Intorno alla costruzione di questa antica chiesa non si hanno notizie certe, ma pare sia databile intorno al '900. Inizialmente vi era solo la chiesa, ma quando questa fu affidata ai frati dell’ordine dei Domenicani, questi cominciarono ad erigere un grande complesso, che oggi si può ammirare in tutto il suo splendore anche grazie ai sapienti restauri compiuti tra il 2005 ed il 2007.

Il complesso crebbe man mano, arricchendosi di affreschi, sculture ed altre opere d’arte, finché nel 1859 ci fu l’occupazione da parte dei soldati dell’esercito sardo-piemontese ed in attuazione della legge Cavour-Rattazzi fu soppresso l’ordine religioso.

Il complesso convenutale fu trasformato quindi in un edificio abitativo, sopraelevando il primo ed il terzo chiostro.

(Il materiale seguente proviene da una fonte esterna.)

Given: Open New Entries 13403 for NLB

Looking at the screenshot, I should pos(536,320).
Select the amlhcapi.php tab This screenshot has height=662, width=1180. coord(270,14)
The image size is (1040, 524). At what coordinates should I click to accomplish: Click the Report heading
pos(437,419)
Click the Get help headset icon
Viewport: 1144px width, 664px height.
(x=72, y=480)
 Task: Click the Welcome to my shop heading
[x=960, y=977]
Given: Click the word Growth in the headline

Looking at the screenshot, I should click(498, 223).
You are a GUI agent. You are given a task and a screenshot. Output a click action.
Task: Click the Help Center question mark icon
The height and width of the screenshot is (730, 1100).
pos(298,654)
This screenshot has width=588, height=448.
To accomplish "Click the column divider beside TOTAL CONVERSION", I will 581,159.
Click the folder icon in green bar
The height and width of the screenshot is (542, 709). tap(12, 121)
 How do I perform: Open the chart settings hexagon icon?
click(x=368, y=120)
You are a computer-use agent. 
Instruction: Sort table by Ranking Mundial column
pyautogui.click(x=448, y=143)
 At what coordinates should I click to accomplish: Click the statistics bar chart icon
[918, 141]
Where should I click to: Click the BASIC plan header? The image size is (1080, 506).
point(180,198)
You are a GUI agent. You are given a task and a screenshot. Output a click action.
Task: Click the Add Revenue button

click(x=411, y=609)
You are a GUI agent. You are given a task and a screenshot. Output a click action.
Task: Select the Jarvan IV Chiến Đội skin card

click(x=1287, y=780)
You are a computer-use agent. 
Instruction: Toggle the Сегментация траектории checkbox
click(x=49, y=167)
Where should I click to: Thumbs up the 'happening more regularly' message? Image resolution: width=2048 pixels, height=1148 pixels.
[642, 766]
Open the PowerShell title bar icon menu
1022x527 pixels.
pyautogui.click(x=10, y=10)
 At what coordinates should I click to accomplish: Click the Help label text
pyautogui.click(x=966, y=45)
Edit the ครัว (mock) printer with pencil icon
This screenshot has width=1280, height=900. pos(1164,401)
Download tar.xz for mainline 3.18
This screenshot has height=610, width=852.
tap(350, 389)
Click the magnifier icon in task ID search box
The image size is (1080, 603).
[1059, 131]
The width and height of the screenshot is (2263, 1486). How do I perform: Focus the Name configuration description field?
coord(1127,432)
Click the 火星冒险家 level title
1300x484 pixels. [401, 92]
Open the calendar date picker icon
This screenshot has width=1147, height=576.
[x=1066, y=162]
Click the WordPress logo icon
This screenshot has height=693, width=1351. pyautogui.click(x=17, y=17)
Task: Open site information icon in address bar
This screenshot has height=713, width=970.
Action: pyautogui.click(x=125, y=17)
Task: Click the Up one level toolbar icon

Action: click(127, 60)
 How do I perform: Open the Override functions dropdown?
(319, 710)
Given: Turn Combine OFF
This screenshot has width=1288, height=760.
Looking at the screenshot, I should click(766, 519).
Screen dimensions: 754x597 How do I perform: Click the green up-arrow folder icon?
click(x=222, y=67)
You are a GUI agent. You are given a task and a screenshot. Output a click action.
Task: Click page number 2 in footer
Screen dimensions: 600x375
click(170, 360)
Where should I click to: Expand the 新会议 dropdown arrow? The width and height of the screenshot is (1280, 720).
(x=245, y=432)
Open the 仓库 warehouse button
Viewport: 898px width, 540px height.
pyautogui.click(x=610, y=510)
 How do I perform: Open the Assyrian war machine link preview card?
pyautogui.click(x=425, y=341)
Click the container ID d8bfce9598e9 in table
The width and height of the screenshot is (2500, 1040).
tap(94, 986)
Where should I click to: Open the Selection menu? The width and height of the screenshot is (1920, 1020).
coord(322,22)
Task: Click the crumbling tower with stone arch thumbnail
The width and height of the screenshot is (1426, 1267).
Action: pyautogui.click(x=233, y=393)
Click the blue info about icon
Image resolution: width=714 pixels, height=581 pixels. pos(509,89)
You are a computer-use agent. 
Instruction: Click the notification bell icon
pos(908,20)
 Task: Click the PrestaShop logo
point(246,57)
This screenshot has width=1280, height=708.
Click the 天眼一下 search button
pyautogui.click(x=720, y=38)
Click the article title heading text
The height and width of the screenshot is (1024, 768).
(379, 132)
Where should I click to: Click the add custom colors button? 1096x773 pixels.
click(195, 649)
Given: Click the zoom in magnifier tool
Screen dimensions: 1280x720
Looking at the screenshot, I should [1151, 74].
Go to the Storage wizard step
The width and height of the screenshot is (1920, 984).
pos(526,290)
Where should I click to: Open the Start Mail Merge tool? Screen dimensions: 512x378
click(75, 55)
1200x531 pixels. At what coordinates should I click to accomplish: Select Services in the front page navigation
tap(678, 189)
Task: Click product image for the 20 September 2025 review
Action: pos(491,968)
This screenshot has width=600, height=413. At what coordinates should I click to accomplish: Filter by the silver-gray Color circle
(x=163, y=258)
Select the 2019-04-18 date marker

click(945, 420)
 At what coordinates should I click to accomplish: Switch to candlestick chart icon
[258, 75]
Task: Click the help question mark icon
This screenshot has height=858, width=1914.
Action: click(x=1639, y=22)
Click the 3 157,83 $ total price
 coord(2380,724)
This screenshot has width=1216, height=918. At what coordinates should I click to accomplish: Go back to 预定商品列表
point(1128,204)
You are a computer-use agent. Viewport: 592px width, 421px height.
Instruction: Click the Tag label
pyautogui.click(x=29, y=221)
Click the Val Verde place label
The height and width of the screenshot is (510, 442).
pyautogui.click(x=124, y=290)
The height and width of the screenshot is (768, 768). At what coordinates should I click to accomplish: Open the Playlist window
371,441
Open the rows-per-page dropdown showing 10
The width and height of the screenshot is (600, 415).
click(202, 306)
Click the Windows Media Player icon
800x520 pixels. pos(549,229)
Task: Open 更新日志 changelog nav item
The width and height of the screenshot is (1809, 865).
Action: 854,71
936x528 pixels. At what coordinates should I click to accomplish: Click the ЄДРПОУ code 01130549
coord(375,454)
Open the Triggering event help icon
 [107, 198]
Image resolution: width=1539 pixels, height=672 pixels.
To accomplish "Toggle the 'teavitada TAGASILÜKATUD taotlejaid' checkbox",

Oggi per sfruttare questi ampi spazi vi si è allestito un museo, anche per dare una degna collocazione a tanti quadri sacri e suppellettili religiose provenienti da altre chiese non più in grado di ospitarle.

Visita al complesso

La Chiesa, il cuore pulsante del complesso, è costruita in stile romanico e si presenta suddivisa in tre navate, dove si affacciano alcune cappelle, scrigno di interessanti opere d’arte. All’interno sono custoditi dipinti che abbracciano un arco temporale che va dal 1400 al 1700, realizzati da artisti come Giuseppe Palmieri, Lorenzo Fasolo, Francesco Maria Schiaffino, Alessandro Gherardini, Pier Francesco Sacchi e Francesco Boccaccino. Inoltre, di fattura alquanto pregevole, è un organo Mascioni Opus 333 realizzato nel 1915, completamente a trasmissione pneumatica.

Degna di nota è anche la sacrestia, alla quale si accede tramite il transetto destro, attraverso un piccolo atrio decorato con i simboli dei quattro Evangelisti eseguiti tra il 1450 ed il 1452. Anche qui ci sono interessanti opere d’arte come il dipinto che raffigura la “Predica di San Vincenzo” e la pala d’altare con rappresentato San Sebastiano; suddette opere sono attribuite a Giuseppe Palmieri.

Infine c’è da dire che dal 2001 è possibile visitare l’annesso museo dove sono esposti arredi e varie collezioni sacre provenienti dalla stessa Chiesa di Santa Maria di Castello, ma anche da altri conventi e monasteri retti dai domenicani.